Naito et al. (15) reported a case of small bowel perforation and peritonitis due to migration of an acetabular screw 13 years after a total hip arthroplasty. Perforation of the small bowel was seen in the operating room; however, in contrast to our case, this was an arthroplasty rather than a revision arthroplasty, there were no findings of coloarticular fistula, and the patient recovered well after a small bowel resection.

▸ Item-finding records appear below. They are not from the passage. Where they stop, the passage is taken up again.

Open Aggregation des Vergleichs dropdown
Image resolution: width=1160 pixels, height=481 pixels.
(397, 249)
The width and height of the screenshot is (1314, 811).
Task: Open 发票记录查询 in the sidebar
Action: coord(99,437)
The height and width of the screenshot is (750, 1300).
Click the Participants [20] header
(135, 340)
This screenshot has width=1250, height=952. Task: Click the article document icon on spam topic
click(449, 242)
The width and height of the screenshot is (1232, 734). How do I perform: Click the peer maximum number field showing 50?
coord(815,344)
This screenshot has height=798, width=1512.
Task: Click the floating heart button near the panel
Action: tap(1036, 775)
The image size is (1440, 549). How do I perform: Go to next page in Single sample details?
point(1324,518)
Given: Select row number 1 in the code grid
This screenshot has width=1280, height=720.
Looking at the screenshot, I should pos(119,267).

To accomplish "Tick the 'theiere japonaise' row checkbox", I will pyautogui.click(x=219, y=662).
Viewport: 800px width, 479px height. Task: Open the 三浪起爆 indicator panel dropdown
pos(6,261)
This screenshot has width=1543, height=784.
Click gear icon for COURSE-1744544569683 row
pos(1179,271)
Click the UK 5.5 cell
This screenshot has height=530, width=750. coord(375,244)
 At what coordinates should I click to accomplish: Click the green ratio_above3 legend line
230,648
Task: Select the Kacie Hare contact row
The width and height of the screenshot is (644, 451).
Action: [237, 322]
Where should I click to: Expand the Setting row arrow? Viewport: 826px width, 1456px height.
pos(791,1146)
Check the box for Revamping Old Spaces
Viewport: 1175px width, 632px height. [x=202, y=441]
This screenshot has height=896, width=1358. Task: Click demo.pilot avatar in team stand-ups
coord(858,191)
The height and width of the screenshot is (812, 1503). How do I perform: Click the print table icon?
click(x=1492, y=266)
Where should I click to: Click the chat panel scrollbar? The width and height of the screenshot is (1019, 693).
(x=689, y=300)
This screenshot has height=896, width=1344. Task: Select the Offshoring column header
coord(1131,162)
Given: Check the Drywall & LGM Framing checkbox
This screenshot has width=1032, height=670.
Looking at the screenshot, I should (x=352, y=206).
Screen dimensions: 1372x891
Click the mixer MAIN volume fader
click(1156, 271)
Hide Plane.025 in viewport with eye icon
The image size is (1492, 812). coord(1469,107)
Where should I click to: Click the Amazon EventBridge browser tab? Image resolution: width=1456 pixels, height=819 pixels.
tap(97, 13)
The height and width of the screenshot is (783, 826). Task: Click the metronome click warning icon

Moreover, the patient in our report presented with abdominal pain and sepsis rather than symptoms referable to the hip. Past reports of patients with coloarticular fistulas have nearly all presented with hip pain (2, 5, 9, 11, 12, 13, 14). The physical examination and initial lab tests in our patient suggested a gastrointestinal or urinary tract abnormality rather than hip joint infection. Findings of hardware impingement on the sigmoid colon, and fluid and air collections surrounding the hip on the initial abdomen and pelvis CT, prompted the CT-guided trochanteric aspiration, and both studies were important in determining the diagnosis and directing treatment.
This case demonstrates the importance of evaluating the position of hip arthroplasty and acetabuloplasty components on imaging in patients presenting with signs of infection. Although rare, the possibility of direct bowel injury and/or coloarticular fistula formation should be considered, and these patients may not present with hip pain.